December 7, 2011 — David Hallberg

The Colbert Report Episode Guide EPISODE NUMBER: 8031 (December 7, 2011)
GUESTS: David Hallberg
SPECIAL GUESTS: Dick Harpootlian | Hee Seo
SEGMENTS: Stephen Colbert’s South Carolina Serious, Classy Republican Debate | Colbert Super PAC – Stephen’s South Carolina Referendum | Colbert Super PAC – Stephen’s South Carolina Referendum – Dick Harpootlian | Jon Huntsman Sr.’s Ad Buy | “The Nutcracker” Ballet Performance
SUIT REPORT: Dark suit | White shirt | Black/silver stripped tie | Black Ballet tights
VIDEOS: Wednesday, December 7, 2011

Oh my goodness, it was Stephen in tights tonight!! So light, so graceful. Need more be said? Well, maybe. 🙂 We learned of Stephen’s South Carolina Serous, Classy Republican Debate in January! Replete with chandeliers and audience-controlled dimmer switches. Ooh la la! Stephen is King of Debates indeed!

Quotables:

Serious, Classy Republican Debate

The point is, Animal Planet, call me. Or don’t, I don’t care. I’ve got a million other networks interested. BET, Oxygen, Cinemax. That’s right, all the GOP candidates nude in the champagne room, puttin’ ’em on the glass. But tasteful.

I feel for Donald in this whole thing. He called me last night, he cried, we talked, he was a gentleman about it, okay. I’ve got all the respect in the world for this guy, okay. That said, he’s a punchline. He’s a pile of joke dust coughed up by Carrot Top.

What I’m saying is, the King is dead, long live the King, I am the King of Debates.

I’m going to have experts for the questions, okay. On the economy, I’m going to have Alan Greenspan. Foreign policy, Eva Longoria. Great lady, number one caboose in primetime, okay. Makes Kelly Rippa look like a hog at the trough. I can say that because Kelly’s a freind. Kelly, lose some weight.

I am on the South Carolina Republican Primary like white on the Republican Primary.

 

South Carolina Referendum

Here’s the truth. I love South Carolina, it’s my home state. It’s from that rich culture that I get my love of liberty, my personal values, and my chemical dependency on barbecue sauce.

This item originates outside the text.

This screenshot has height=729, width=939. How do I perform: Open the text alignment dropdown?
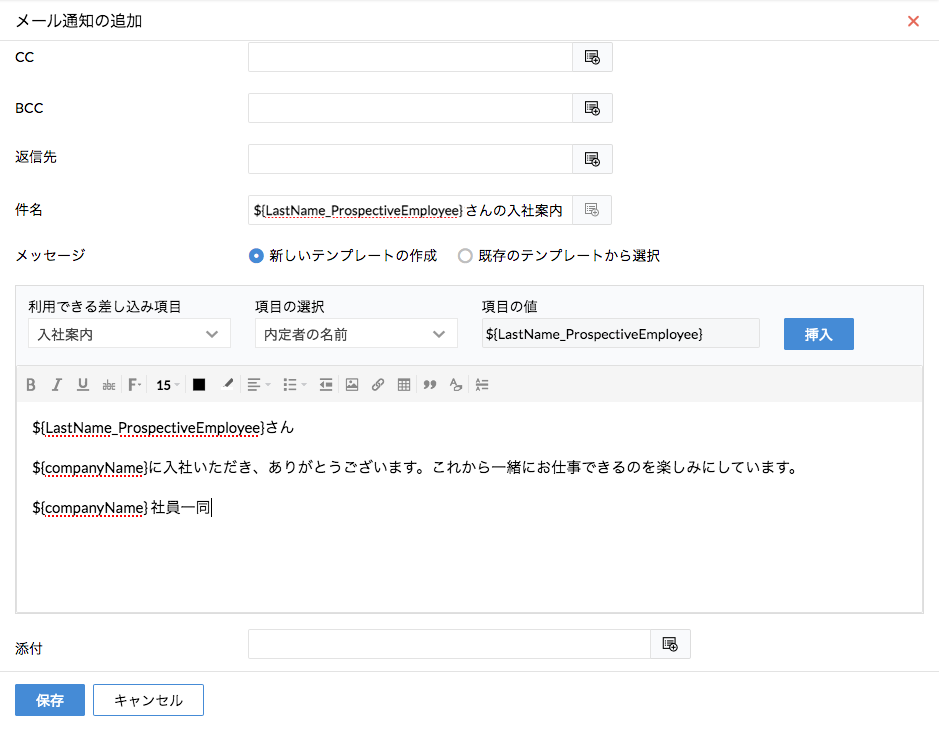258,385
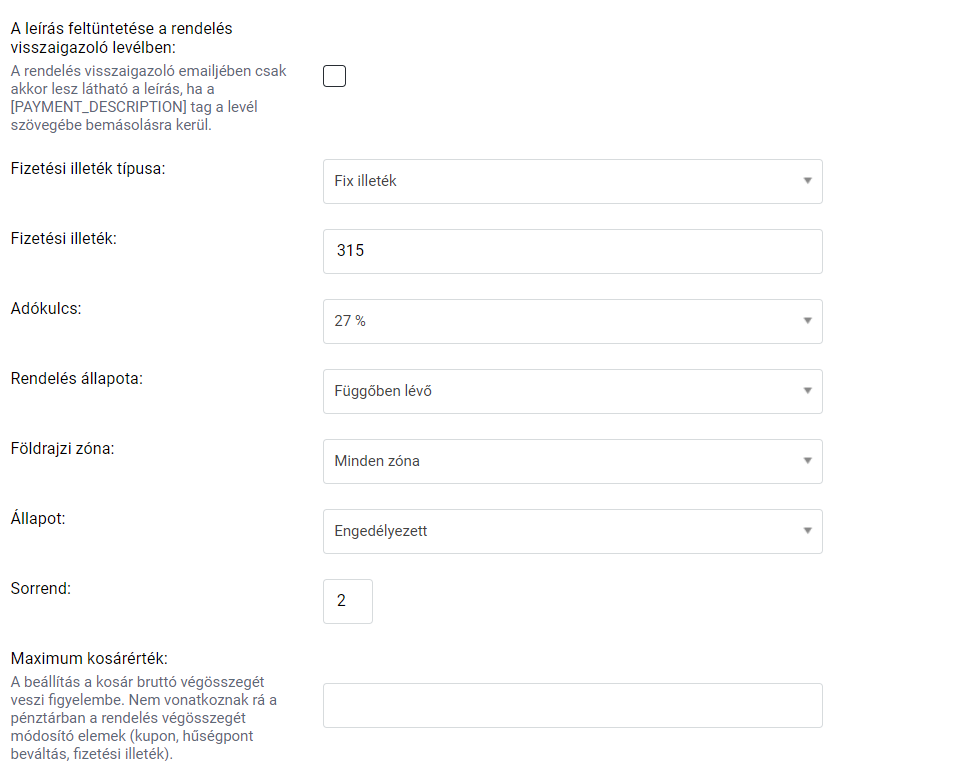This screenshot has width=964, height=761.
Task: Click the arrow icon on Fix illeték dropdown
Action: coord(807,181)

Your voice [will] be heard in the form of my voice.

If you prick a corporation, does it not bleed? Well, technically it doesn’t, but it does sue so do not prick them.

I believe that South Carolina deserves the right to vote for something that couldn’t possibly have an effect. After all, Jon Huntsman’s on the ballot!

 

Dick Harpootlian: We think people are people.

Stephen: But you only say that because you’re a people. That seems kind of racist to me.

bets on sports

 

Dick Harpootlian: How far do you carry this?

Stephen: I think corporations should be able to carry guns and get married.

Dick nods.

 

Wait a minute, you’re a Democrat, how can you have standing in South Carolina? I thought the Republicans made you live underneath the stairs like Harry Potter.

Jon Huntsman Commercial

Luckily, Jon Huntsman and his Dad are not coordinating… They know the rules, they don’t talk about it. They restrict their dinner table conversation to things like, “Hey Dad, do you want some more chicken? And did you know that I’m campaigning only in New Hampshire where a massive ad buy would really be great? Pass the peas. And the money.”

[Jon Huntsman] wants to earn it. Just like he earned his position as Chairman of Huntsman Corporation, working his way up from his first job out of college, vice president.

David Hallberg & Ballet Performance

I will make sure he stays on point. [Oh Stephen, so witty! ♥]

Stephen: Why are you trying to lose us the Cold War?

David Hallberg: Stephen, the Cold War’s over.

Stephen: Uh, it was until you did this.

David Hallberg: No one has done this before.

Stephen: No, no one has been this big a traitor to the United States. You are Benedict Arnold in slightly tighter pants.